Friday, March 13, 2009

Floating Intellect: Becket

Becket was the first of my four "Floating Intellect" characters, but also the most difficult to write. When I originally put this piece to paper several months ago, I was unhappy with it: I didn't--and still don't--think it captured his internal dialogue. It is, in fact, more of a character sketch. However, I recently came back to this and couldn't help smile at how true a sketch it is. I took nothing away from the original, any editing included additions.  

No matter how many times he saw her, it was like seeing her for the first time. The eyes always got him first: deep, clear, sea-green fringed by long, straight, dark lashes against even-toned olive skin. Aside from their apparent aesthetic beauty, her eyes contained a certain liveliness like the first days of spring after a harsh winter; an expressiveness reflective of the passionate undertones she gave every pursuit, action, or thought. He saw the world obscurely, stepping outside of and removing himself from everything in his observations. The world always seemed a little distorted, like he was looking at it through a glass bottle, or a fog had rolled in and made it hazy, or forever gray as the result of eternally-overcast skies; and then she walked into the frame with her eyes, clear and bright. 
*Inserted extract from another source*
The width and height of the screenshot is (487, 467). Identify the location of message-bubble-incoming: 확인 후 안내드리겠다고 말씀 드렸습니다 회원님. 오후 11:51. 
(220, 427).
She looked sharp against the fuzzy world, a sketch in pen right in the center of a watercolor. If his world looked overcast, it wasn't due to clouds, but because she carried the sun within her--a lamp in his unclear landscape; a Jacques-Louis David or a Leutze, rich colors, clean lines, and clear scenes to his Dali or Escher, surreal and distorted into a labyrinth for the mind. Where everything felt to him like a hazy dream, she stood out in crisp reality, a vision within a vision. Her eyes always stood out the most, beacons of life and clarity, he felt himself powerless against the gravity of them, caught in the orbit of their atmosphere. When she entered a room, even if he did not face her, he could feel the direction of her gaze like one feels the world suddenly get lighter when the sun breaks through for the first time on  a cloudy day. 

So many times he wished her gaze might be directed at him. So many times he imagined her eyes alive with feeling at the sight of him. So many times he had imagined looking with passion and adoration and longing into her eyes and having those same emotions returned with equal fire. He imagined the conversations--long, intellectualized, philosophical--they would share; deigning--no, daring--to daydream about his thoughts embodying themselves and stepping down the steps of his fantasies outside the walls of his mind to walk back into his life in her form and figure. 

That was it, the apex of his existence: the idea of having her--the only thing, person, place in this world who actually existed to him--to exist with him, to make life real for him, to finally be realized with all his senses and not just fabricated in his mind. For now, however, she existed only in his writings and sketchings. He lived flesh, bone, and blood in his internal sphere surrounded by a miasmic atmosphere of no substance, no clarity, no shape--punctuated only by her presence as equally flesh, blood, and bone as his own. If only he could conflate their two spheres, like two bubbles or clouds, morphing into one another to create their own world...

But he was only a Pygmalion without at Aphrodite, his apotheosis in front of him with no way to melt away the stone.